▶ DATA PROVIDED:

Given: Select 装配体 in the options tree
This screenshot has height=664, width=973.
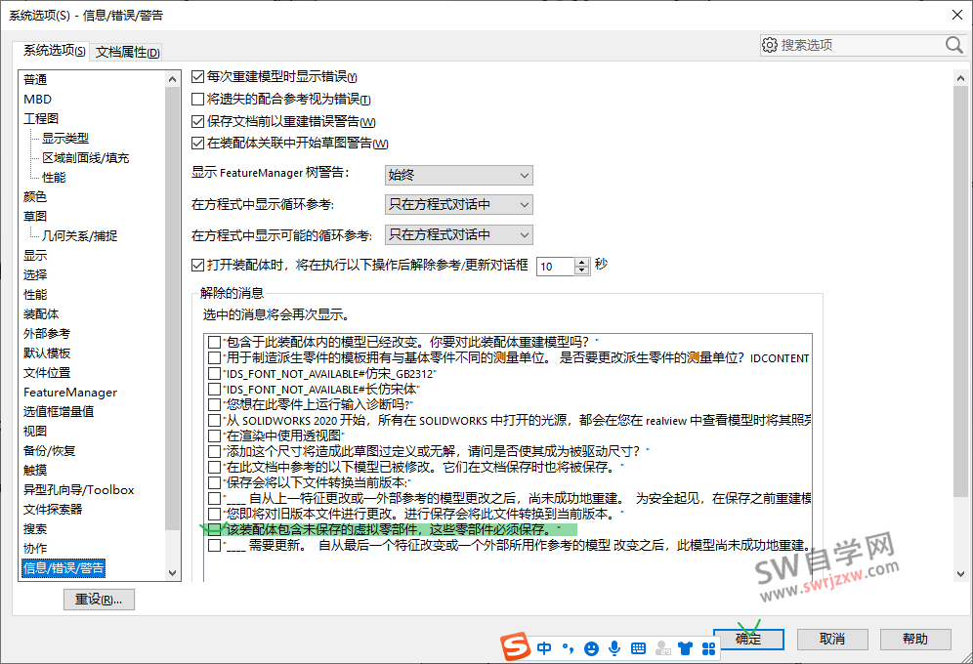Looking at the screenshot, I should [x=41, y=313].
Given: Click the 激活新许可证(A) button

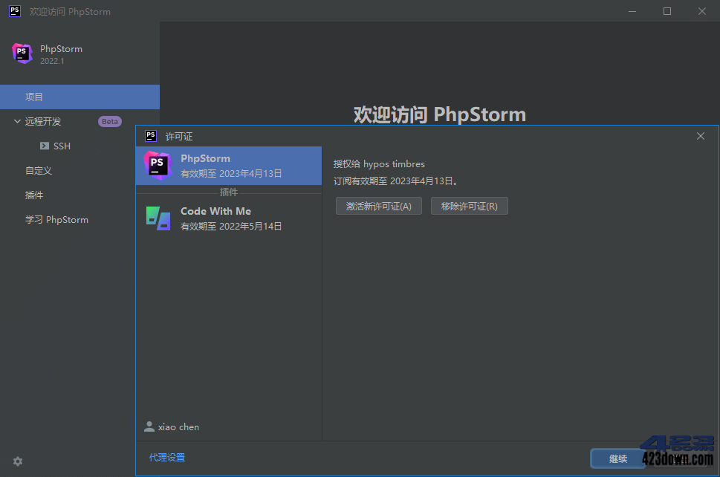Looking at the screenshot, I should coord(378,206).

▶ TO BE DONE:
Reproduce the records above word for word, but omit the pictures.

▶ ANSWER TO THIS PROBLEM:
Given: Select 装配体 in the options tree
This screenshot has height=664, width=973.
Looking at the screenshot, I should [x=41, y=313].
Given: Click the 激活新许可证(A) button

Looking at the screenshot, I should coord(378,206).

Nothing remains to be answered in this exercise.